Neurossífilis tardia

  • Demência progressiva, alterações de personalidade, mania ou psicose
  • Tabes dorsalis: dor lancinante nos membros, incontinência urinária, ataxia sensitiva e pupilas de Argyll Robertson — “acomodam, mas não reagem”

⚠️ Atenção: nem todo paciente com neurossífilis apresenta lesões cutâneas ou história clara de sífilis recente.

 

Diagnóstico: como confirmar o caso?

O diagnóstico é feito principalmente por punção lombar com análise do líquor, associando dados clínicos e laboratoriais.

Os principais achados incluem

  • VDRL no líquor: teste específico, mas pouco sensível
  • Pleocitose linfocítica e hiperproteinorraquia
  • Testes treponêmicos positivos

O médico deve sempre considerar a neurossífilis diante de sintomas neurológicos inexplicados, especialmente em pacientes com histórico de ISTs.

 

Tratamento: o padrão-ouro ainda é a penicilina

O tratamento ideal:

  • Penicilina G cristalina intravenosa por 10 a 14 dias

Para pacientes alérgicos

  • Ceftriaxona, como alternativa temporária
  • Dessensibilização à penicilina, para garantir o tratamento de escolha

Após o tratamento, é necessário monitorar o líquor a cada 6 meses até sua normalização. O início precoce do tratamento é decisivo para evitar sequelas neurológicas permanentes.
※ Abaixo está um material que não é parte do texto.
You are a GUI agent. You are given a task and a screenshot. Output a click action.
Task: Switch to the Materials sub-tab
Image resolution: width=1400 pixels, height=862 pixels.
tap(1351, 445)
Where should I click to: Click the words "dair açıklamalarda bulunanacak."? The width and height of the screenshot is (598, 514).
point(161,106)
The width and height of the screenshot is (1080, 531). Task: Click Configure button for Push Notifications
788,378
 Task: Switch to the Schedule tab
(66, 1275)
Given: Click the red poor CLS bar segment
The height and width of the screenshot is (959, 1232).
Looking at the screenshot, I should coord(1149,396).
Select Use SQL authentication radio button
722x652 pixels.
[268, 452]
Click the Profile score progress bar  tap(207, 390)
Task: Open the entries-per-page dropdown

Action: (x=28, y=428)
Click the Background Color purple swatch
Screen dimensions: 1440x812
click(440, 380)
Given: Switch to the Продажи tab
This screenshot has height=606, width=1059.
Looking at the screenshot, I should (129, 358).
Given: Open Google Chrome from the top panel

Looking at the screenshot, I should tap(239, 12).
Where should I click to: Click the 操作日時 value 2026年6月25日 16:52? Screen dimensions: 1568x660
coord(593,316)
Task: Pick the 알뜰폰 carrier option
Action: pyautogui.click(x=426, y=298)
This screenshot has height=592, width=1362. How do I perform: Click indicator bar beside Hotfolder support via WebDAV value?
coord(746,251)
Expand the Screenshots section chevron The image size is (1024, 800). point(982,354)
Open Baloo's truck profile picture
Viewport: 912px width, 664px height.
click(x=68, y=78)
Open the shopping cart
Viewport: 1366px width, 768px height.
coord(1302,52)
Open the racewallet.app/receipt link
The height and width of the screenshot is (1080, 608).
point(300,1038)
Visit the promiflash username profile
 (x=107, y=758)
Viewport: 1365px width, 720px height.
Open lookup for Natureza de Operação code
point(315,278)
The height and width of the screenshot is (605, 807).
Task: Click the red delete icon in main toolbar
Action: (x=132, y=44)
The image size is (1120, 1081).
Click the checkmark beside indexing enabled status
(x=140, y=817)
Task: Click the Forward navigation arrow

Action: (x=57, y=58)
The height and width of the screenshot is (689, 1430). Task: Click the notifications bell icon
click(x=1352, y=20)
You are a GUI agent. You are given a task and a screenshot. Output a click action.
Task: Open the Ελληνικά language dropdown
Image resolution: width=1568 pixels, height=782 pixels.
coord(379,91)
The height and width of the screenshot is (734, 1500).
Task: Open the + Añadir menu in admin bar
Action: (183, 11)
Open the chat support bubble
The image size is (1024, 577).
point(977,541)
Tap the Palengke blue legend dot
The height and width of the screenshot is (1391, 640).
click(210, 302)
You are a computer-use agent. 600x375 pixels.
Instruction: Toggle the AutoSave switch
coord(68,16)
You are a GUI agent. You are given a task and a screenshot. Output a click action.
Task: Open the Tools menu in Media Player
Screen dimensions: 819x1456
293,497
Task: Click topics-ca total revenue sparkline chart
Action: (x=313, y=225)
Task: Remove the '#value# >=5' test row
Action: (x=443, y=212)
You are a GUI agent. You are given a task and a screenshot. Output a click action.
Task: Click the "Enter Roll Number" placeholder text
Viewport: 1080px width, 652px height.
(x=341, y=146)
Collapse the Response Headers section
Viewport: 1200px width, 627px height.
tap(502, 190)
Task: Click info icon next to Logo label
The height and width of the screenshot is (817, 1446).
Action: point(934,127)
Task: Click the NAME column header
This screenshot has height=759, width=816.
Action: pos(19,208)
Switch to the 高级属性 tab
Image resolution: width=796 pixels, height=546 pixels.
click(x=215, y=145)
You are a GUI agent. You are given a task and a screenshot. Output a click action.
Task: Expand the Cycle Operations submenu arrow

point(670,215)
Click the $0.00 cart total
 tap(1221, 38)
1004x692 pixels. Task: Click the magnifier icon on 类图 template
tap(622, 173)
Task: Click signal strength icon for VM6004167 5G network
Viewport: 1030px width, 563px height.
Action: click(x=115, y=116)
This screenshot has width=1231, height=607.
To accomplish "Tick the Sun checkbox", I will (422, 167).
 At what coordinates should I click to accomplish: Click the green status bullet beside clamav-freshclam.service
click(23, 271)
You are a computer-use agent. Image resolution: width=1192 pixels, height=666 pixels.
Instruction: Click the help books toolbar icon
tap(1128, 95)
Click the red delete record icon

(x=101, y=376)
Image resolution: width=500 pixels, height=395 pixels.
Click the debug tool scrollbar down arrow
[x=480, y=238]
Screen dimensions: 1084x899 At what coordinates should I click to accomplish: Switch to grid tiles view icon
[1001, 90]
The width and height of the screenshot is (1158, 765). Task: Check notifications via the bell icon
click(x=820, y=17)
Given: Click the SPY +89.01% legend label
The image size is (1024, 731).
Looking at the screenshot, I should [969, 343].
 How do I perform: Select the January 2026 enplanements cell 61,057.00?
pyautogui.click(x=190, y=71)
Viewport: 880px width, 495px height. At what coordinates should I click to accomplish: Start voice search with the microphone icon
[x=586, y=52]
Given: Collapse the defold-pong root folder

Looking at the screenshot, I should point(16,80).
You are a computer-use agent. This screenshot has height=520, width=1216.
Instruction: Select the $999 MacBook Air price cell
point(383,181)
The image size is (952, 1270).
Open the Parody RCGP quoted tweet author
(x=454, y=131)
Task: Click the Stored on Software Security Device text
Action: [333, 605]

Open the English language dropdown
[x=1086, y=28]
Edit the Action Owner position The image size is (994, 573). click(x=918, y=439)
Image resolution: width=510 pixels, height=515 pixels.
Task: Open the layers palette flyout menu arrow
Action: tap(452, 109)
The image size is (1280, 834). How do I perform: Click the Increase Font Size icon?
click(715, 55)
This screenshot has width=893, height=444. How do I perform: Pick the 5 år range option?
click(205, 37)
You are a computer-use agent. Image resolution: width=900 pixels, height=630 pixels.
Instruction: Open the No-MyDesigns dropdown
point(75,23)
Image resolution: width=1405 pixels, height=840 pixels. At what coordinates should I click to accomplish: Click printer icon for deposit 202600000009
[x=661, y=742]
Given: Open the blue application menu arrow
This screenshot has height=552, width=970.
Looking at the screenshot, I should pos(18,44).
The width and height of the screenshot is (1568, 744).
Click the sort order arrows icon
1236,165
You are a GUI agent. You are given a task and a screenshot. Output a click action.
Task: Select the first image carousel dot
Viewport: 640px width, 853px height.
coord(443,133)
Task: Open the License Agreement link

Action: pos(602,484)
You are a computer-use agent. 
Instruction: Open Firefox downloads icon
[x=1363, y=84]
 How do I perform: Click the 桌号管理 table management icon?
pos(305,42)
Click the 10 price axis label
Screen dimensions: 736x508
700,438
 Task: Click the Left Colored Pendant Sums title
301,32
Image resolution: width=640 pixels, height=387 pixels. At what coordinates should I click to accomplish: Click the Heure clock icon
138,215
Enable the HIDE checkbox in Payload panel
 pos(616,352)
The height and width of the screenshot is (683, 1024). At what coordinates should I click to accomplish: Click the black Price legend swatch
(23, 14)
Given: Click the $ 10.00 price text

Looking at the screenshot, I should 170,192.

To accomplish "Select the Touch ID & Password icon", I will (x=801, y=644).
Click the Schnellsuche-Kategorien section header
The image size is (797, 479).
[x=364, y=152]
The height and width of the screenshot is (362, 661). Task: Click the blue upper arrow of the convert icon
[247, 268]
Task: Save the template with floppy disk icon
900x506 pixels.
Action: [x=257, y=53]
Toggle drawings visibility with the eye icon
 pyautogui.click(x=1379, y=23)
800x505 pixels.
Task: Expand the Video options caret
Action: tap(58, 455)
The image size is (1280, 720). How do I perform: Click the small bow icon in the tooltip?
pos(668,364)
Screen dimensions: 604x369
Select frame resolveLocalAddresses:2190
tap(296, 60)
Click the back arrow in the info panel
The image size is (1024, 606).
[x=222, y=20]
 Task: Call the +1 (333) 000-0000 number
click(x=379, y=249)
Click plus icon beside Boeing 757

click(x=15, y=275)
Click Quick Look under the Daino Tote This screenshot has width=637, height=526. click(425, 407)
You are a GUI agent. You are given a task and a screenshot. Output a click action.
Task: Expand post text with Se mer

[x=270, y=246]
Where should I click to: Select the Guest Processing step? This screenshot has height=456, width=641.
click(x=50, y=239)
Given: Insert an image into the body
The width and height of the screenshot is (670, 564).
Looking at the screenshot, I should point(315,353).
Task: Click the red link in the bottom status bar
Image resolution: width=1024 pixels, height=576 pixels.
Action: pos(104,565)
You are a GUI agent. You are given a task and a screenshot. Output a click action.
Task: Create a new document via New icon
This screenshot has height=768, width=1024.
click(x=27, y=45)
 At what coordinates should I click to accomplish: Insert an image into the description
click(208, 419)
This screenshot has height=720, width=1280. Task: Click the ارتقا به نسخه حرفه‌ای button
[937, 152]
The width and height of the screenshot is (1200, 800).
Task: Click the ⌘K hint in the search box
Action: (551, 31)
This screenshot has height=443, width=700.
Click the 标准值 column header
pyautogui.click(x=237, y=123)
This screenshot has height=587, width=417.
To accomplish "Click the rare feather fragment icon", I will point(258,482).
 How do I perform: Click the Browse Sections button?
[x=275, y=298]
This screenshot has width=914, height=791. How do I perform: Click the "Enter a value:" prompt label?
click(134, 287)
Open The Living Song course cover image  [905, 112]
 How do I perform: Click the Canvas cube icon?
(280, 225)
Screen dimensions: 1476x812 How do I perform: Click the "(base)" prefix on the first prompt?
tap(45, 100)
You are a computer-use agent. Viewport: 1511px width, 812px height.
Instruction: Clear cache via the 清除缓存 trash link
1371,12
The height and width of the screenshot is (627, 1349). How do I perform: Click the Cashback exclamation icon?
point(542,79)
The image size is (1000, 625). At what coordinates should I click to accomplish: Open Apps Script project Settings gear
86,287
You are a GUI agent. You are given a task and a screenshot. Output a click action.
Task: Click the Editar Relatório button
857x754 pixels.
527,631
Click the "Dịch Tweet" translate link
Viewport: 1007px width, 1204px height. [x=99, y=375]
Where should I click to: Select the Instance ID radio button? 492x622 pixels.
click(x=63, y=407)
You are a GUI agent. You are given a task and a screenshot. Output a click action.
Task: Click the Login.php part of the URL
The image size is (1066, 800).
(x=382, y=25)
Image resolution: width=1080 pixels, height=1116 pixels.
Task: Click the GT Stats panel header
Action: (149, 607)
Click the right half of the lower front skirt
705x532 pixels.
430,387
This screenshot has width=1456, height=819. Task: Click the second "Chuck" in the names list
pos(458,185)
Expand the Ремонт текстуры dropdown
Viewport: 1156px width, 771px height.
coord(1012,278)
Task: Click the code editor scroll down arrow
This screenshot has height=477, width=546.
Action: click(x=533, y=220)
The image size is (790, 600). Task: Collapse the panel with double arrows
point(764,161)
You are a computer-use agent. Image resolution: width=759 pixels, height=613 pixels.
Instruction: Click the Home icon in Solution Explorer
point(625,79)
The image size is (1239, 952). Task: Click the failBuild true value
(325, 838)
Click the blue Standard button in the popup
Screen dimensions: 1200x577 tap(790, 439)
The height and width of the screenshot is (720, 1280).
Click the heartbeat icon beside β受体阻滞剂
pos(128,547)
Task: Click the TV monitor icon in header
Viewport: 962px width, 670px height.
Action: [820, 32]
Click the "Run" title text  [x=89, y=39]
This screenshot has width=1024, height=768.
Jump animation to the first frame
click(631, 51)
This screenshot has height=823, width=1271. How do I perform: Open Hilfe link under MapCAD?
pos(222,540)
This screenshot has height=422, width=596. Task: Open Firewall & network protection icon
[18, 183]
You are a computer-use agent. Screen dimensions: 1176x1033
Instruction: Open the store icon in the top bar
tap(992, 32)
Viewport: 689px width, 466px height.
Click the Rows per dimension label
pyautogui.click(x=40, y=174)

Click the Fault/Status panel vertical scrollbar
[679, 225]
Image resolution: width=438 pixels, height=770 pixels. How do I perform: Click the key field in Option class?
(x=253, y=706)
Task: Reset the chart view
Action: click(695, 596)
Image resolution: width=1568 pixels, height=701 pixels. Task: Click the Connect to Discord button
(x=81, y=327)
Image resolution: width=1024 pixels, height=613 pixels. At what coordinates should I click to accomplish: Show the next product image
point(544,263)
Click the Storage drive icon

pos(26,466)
A neurossífilis não é uma doença do passado. Ela continua presente nos consultórios e emergências, muitas vezes travestida de quadros neurológicos ou psiquiátricos comuns. Pensar em neurossífilis pode ser o ponto de virada entre reverter o quadro ou permitir uma deterioração irreversível.

 

Referências

  1. Hamill MM, Ghanem KG, Tuddenham S. State-of-the-Art Review: Neurosyphilis. Clin Infect Dis. 2024;78:e57.
  2. Wu S, Ye F, Wang Y, Li D. Neurosyphilis: insights into its pathogenesis, susceptibility, diagnosis, treatment, and prevention. Front Neurol. 2023;14:1340321.
  3. Lukehart SA, Hook EW 3rd, Baker-Zander SA, et al. Invasion of the central nervous system by Treponema pallidum: implications for diagnosis and treatment. Ann Intern Med. 1988;109:855.
  4. Rolfs RT, Joesoef MR, Hendershot EF, et al. A randomized trial of enhanced therapy for early syphilis in patients with and without HIV infection. N Engl J Med. 1997;337:307.
  5. Marra C, Sahi S, Tantalo L, et al. Enhanced molecular typing of Treponema pallidum: geographical distribution of strain types and association with neurosyphilis. J Infect Dis. 2010;202:1380.
  6. Merritt HH, Adams RD, Solomon HC. Neurosyphilis. Oxford University Press, New York, 1946.
  7. Moore JE, Hopkins H. Asymptomatic neurosyphilis. JAMA. 1930;95:1637.